A lot of applications are parsing text data, and among those missing classes there's a need for a StringBufferReader.

Using a StringReader requires creating an instance of a new String, which unnecesarily allocates a new Object for the String, a char[] Object for the backing store, and a corresponding buffer for the copy. This just wastes resources in many parsers.

Almost all I/O routines should be able to work not only on a simple immutable String, but also on a StringBuffer (or even a char[] array with start/end indexes.)

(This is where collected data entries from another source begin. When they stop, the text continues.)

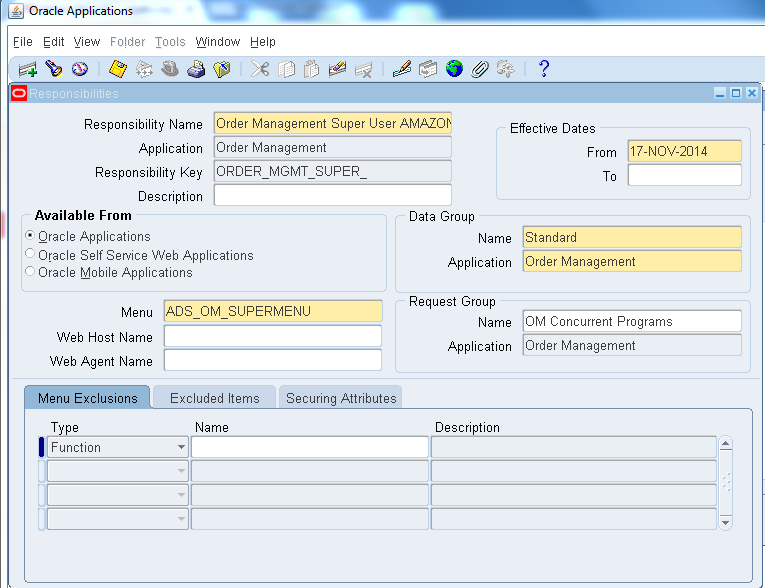This screenshot has height=588, width=765.
Task: Open Translations with the globe icon
Action: click(x=455, y=69)
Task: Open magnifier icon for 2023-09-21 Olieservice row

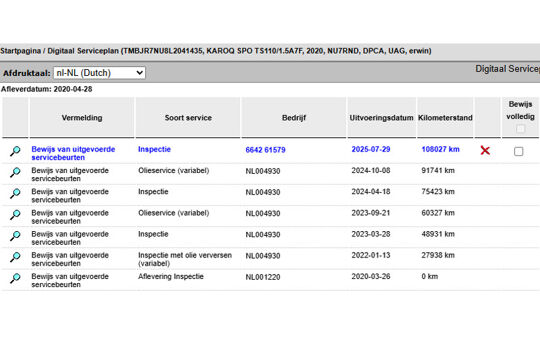Action: (x=15, y=215)
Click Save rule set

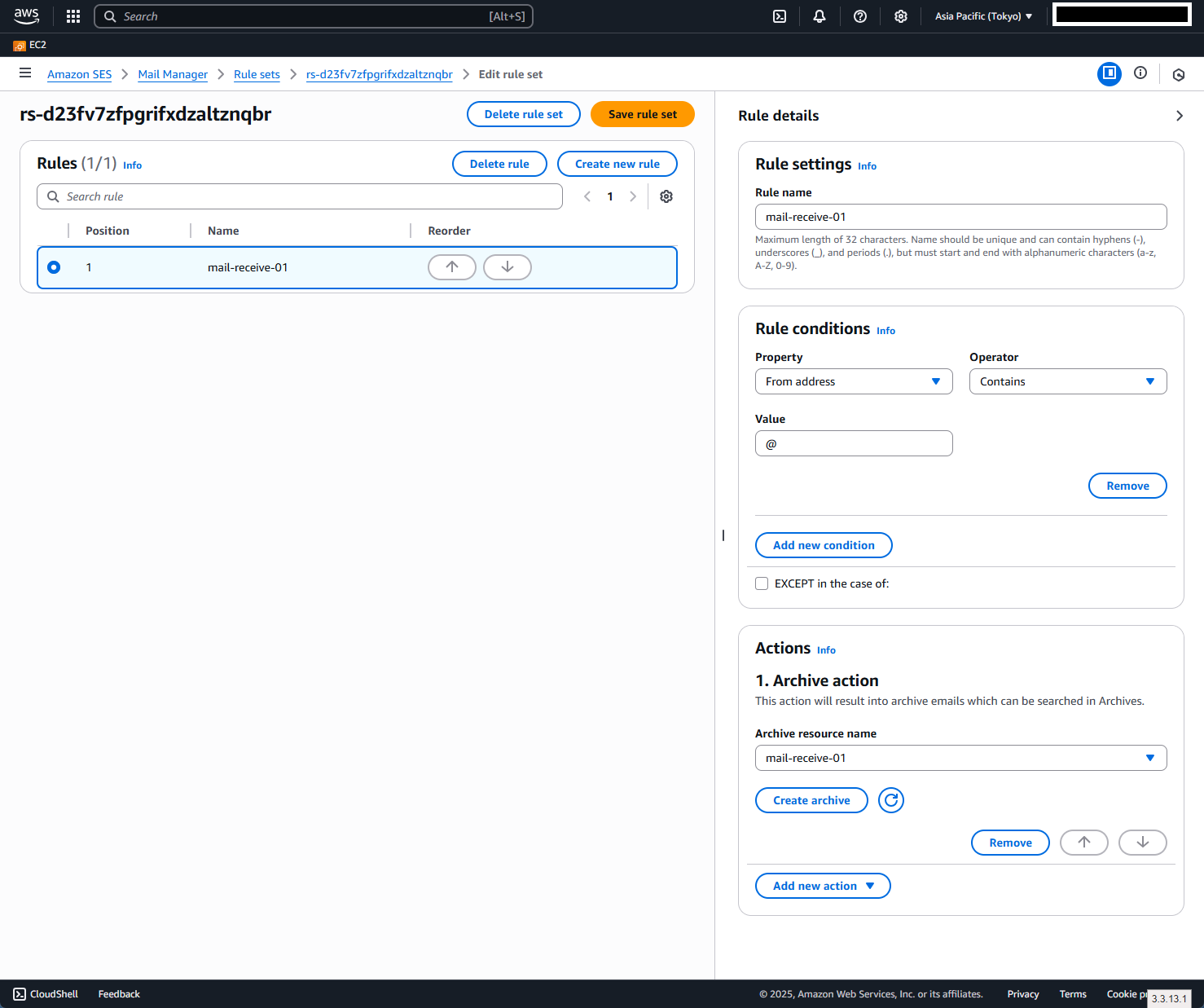[x=642, y=114]
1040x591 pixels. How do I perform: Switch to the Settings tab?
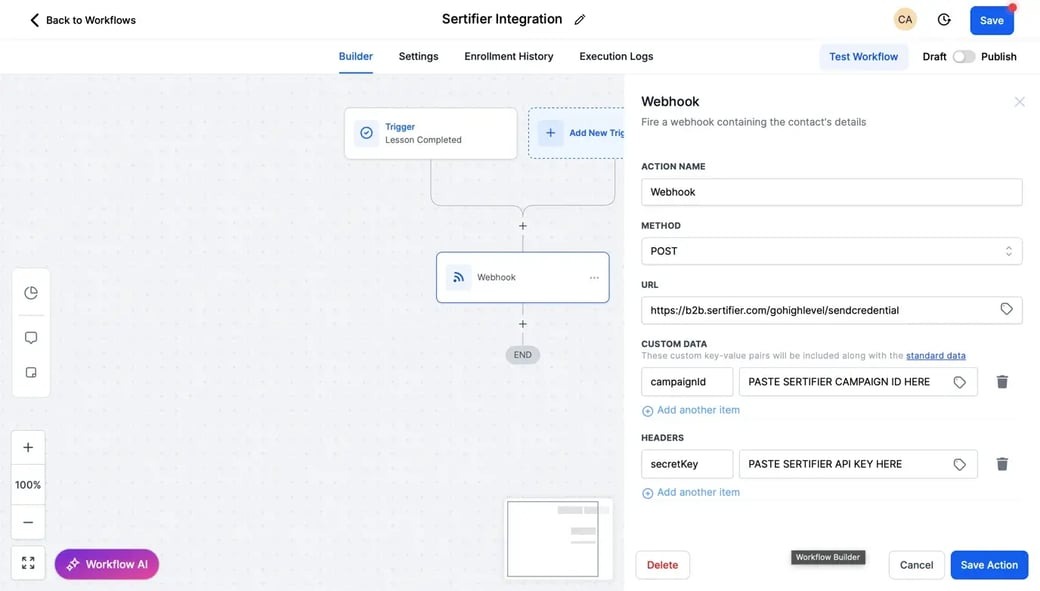click(418, 57)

StringReader should simply be reimplemented with a StringBufferReader, i.e. a reader that reads from a StringBuffer, the most convenient source of data for text parsers that process lines one at a time, of various size, reusing the same StringBuffer to read each line of the file. Once a line is processed, StringBuffer.setLength(0) would be used to reset the input and refill it, without adding more allocations for the backing store. That StringBuffer could then be parsed by the application using a StringBufferReader with the same API as the existing StringReader, but without needing to instanciate a new immutable String object for the line to process.
For now the only way is to use StringReader(buffer.toString()), which has the inconvenient of transforming a mutable StringBuffer into a immutable (shared) status, meaning that the next call to buffer.setLength(0) will reallocate a new backing store for the StringBuffer, so the optimization of space allocation for the backing store is lost.

Another way is to use StringReader(new String(buff)) which does not change the mutable status of the StringBuffer (whose content is not shared for the new String), but it also requires allocating a immutable copy of the buffer content to create the String instance. So this just saves some of the space needed at each line, as only the effective line size stored in the StringBuffer is allocated.

This causes bad performance of text parsers made with StringReader, when it would be much simpler to have StringReader reimplemented with StringBufferReader from which it could inherit.

For performance of all repetitive I/O operations, having to use immutable String objects is a bottleneck to solve, as it gives penalties in terms or allocated temporary Objects and arrays, and gives more work to the garbage collector.

There are several other RFEs in progress related to StringReader. MAy be there's a need to review them for performance and flexibility by extending those classes which are only available in terms of immutable String objects.

For now, when perfomance is needed, all we can do is to implement our own reader on StringBuffers with mutable content and reused backing stores.